■ Your goal: Your answer should consist of the complete listing, repeated verbatim.

[[ Supplied entries, beginning ]]

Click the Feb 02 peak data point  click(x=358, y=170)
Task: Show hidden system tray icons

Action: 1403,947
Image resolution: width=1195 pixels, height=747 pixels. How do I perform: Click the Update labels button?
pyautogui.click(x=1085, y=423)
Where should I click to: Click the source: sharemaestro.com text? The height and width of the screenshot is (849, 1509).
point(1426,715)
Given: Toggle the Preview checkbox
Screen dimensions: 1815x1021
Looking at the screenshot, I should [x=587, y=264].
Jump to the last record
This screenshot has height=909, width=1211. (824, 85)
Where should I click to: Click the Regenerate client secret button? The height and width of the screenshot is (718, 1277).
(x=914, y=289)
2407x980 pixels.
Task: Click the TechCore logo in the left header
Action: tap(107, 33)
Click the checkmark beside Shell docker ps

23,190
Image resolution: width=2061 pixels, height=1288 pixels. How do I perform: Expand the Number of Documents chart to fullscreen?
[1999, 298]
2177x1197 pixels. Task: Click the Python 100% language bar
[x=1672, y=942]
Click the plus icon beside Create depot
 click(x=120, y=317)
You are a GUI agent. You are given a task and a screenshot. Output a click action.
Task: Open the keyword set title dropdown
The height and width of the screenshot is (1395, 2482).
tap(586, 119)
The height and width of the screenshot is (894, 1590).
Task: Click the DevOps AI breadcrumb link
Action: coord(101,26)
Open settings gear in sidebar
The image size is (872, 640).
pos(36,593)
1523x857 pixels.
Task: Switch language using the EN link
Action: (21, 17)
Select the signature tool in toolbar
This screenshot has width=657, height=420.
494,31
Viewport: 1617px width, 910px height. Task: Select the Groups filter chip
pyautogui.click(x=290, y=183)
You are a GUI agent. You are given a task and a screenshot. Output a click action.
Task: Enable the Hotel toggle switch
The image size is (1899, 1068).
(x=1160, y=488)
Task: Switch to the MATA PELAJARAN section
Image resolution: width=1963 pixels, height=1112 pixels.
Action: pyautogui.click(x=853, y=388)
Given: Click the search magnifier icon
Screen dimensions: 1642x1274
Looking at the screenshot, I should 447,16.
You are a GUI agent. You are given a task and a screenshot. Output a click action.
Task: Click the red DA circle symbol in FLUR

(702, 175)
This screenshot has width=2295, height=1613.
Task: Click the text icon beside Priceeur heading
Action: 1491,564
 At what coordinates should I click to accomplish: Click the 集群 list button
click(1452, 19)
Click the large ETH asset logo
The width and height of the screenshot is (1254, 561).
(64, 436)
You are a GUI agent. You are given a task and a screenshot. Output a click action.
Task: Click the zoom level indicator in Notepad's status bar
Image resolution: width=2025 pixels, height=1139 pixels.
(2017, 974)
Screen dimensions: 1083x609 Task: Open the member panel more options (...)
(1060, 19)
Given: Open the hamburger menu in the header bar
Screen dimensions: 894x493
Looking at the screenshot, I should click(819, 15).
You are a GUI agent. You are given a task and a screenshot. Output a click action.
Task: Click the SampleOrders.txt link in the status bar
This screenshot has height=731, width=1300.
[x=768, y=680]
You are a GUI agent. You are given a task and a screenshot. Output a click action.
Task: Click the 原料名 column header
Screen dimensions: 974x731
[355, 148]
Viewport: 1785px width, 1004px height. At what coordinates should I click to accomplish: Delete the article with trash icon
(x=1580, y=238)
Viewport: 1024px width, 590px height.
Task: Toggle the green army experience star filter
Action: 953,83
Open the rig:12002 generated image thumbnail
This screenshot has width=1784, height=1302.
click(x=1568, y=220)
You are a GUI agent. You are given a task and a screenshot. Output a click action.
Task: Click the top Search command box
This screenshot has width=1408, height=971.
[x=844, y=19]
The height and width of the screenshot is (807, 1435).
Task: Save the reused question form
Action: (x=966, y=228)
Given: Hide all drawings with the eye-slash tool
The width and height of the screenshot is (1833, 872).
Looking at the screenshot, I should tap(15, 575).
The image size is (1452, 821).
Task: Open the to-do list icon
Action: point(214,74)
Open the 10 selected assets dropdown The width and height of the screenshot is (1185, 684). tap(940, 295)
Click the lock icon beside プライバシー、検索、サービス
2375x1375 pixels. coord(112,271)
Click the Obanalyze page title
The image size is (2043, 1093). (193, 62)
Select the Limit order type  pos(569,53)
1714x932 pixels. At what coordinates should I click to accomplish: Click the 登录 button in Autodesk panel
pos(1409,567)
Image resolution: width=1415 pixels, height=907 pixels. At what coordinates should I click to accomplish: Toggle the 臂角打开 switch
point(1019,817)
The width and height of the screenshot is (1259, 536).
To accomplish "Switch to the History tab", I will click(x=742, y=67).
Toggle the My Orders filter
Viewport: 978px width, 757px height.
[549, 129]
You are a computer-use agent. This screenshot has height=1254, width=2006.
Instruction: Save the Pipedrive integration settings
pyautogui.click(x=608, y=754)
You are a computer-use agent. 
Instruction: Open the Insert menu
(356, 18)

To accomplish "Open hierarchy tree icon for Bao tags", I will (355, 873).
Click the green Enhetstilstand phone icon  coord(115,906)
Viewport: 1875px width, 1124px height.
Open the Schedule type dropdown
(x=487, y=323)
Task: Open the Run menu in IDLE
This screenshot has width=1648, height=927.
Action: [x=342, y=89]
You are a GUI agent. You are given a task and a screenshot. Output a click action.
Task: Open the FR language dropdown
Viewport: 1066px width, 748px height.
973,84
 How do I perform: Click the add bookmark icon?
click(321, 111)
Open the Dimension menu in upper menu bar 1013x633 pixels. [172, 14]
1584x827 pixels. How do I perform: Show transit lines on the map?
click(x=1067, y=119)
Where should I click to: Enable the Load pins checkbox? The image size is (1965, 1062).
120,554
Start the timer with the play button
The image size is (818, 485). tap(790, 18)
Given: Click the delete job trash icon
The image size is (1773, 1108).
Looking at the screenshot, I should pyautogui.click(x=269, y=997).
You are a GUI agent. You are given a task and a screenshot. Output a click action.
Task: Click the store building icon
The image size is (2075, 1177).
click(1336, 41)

[[ Supplied entries, end ]]

■ Task answer:
Click the Feb 02 peak data point  click(x=358, y=170)
Task: Show hidden system tray icons

Action: 1403,947
Image resolution: width=1195 pixels, height=747 pixels. How do I perform: Click the Update labels button?
pyautogui.click(x=1085, y=423)
Where should I click to: Click the source: sharemaestro.com text? The height and width of the screenshot is (849, 1509).
point(1426,715)
Given: Toggle the Preview checkbox
Screen dimensions: 1815x1021
Looking at the screenshot, I should [x=587, y=264].
Jump to the last record
This screenshot has height=909, width=1211. (824, 85)
Where should I click to: Click the Regenerate client secret button? The height and width of the screenshot is (718, 1277).
(x=914, y=289)
2407x980 pixels.
Task: Click the TechCore logo in the left header
Action: tap(107, 33)
Click the checkmark beside Shell docker ps

23,190
Image resolution: width=2061 pixels, height=1288 pixels. How do I perform: Expand the Number of Documents chart to fullscreen?
[1999, 298]
2177x1197 pixels. Task: Click the Python 100% language bar
[x=1672, y=942]
Click the plus icon beside Create depot
 click(x=120, y=317)
You are a GUI agent. You are given a task and a screenshot. Output a click action.
Task: Open the keyword set title dropdown
The height and width of the screenshot is (1395, 2482).
tap(586, 119)
The height and width of the screenshot is (894, 1590).
Task: Click the DevOps AI breadcrumb link
Action: coord(101,26)
Open settings gear in sidebar
The image size is (872, 640).
pos(36,593)
1523x857 pixels.
Task: Switch language using the EN link
Action: (21, 17)
Select the signature tool in toolbar
This screenshot has width=657, height=420.
494,31
Viewport: 1617px width, 910px height. Task: Select the Groups filter chip
pyautogui.click(x=290, y=183)
You are a GUI agent. You are given a task and a screenshot. Output a click action.
Task: Enable the Hotel toggle switch
The image size is (1899, 1068).
(x=1160, y=488)
Task: Switch to the MATA PELAJARAN section
Image resolution: width=1963 pixels, height=1112 pixels.
Action: pyautogui.click(x=853, y=388)
Given: Click the search magnifier icon
Screen dimensions: 1642x1274
Looking at the screenshot, I should 447,16.
You are a GUI agent. You are given a task and a screenshot. Output a click action.
Task: Click the red DA circle symbol in FLUR

(702, 175)
This screenshot has width=2295, height=1613.
Task: Click the text icon beside Priceeur heading
Action: 1491,564
 At what coordinates should I click to accomplish: Click the 集群 list button
click(1452, 19)
Click the large ETH asset logo
The width and height of the screenshot is (1254, 561).
(64, 436)
You are a GUI agent. You are given a task and a screenshot. Output a click action.
Task: Click the zoom level indicator in Notepad's status bar
Image resolution: width=2025 pixels, height=1139 pixels.
(2017, 974)
Screen dimensions: 1083x609 Task: Open the member panel more options (...)
(1060, 19)
Given: Open the hamburger menu in the header bar
Screen dimensions: 894x493
Looking at the screenshot, I should click(819, 15).
You are a GUI agent. You are given a task and a screenshot. Output a click action.
Task: Click the SampleOrders.txt link in the status bar
This screenshot has height=731, width=1300.
[x=768, y=680]
You are a GUI agent. You are given a task and a screenshot. Output a click action.
Task: Click the 原料名 column header
Screen dimensions: 974x731
[355, 148]
Viewport: 1785px width, 1004px height. At what coordinates should I click to accomplish: Delete the article with trash icon
(x=1580, y=238)
Viewport: 1024px width, 590px height.
Task: Toggle the green army experience star filter
Action: 953,83
Open the rig:12002 generated image thumbnail
This screenshot has width=1784, height=1302.
click(x=1568, y=220)
You are a GUI agent. You are given a task and a screenshot. Output a click action.
Task: Click the top Search command box
This screenshot has width=1408, height=971.
[x=844, y=19]
The height and width of the screenshot is (807, 1435).
Task: Save the reused question form
Action: (x=966, y=228)
Given: Hide all drawings with the eye-slash tool
The width and height of the screenshot is (1833, 872).
Looking at the screenshot, I should tap(15, 575).
The image size is (1452, 821).
Task: Open the to-do list icon
Action: point(214,74)
Open the 10 selected assets dropdown The width and height of the screenshot is (1185, 684). tap(940, 295)
Click the lock icon beside プライバシー、検索、サービス
2375x1375 pixels. coord(112,271)
Click the Obanalyze page title
The image size is (2043, 1093). (193, 62)
Select the Limit order type  pos(569,53)
1714x932 pixels. At what coordinates should I click to accomplish: Click the 登录 button in Autodesk panel
pos(1409,567)
Image resolution: width=1415 pixels, height=907 pixels. At what coordinates should I click to accomplish: Toggle the 臂角打开 switch
point(1019,817)
The width and height of the screenshot is (1259, 536).
To accomplish "Switch to the History tab", I will click(x=742, y=67).
Toggle the My Orders filter
Viewport: 978px width, 757px height.
[549, 129]
You are a computer-use agent. This screenshot has height=1254, width=2006.
Instruction: Save the Pipedrive integration settings
pyautogui.click(x=608, y=754)
You are a computer-use agent. 
Instruction: Open the Insert menu
(356, 18)

To accomplish "Open hierarchy tree icon for Bao tags", I will (355, 873).
Click the green Enhetstilstand phone icon  coord(115,906)
Viewport: 1875px width, 1124px height.
Open the Schedule type dropdown
(x=487, y=323)
Task: Open the Run menu in IDLE
This screenshot has width=1648, height=927.
Action: [x=342, y=89]
You are a GUI agent. You are given a task and a screenshot. Output a click action.
Task: Open the FR language dropdown
Viewport: 1066px width, 748px height.
973,84
 How do I perform: Click the add bookmark icon?
click(321, 111)
Open the Dimension menu in upper menu bar 1013x633 pixels. [172, 14]
1584x827 pixels. How do I perform: Show transit lines on the map?
click(x=1067, y=119)
Where should I click to: Enable the Load pins checkbox? The image size is (1965, 1062).
120,554
Start the timer with the play button
The image size is (818, 485). tap(790, 18)
Given: Click the delete job trash icon
The image size is (1773, 1108).
Looking at the screenshot, I should pyautogui.click(x=269, y=997).
You are a GUI agent. You are given a task and a screenshot. Output a click action.
Task: Click the store building icon
The image size is (2075, 1177).
click(1336, 41)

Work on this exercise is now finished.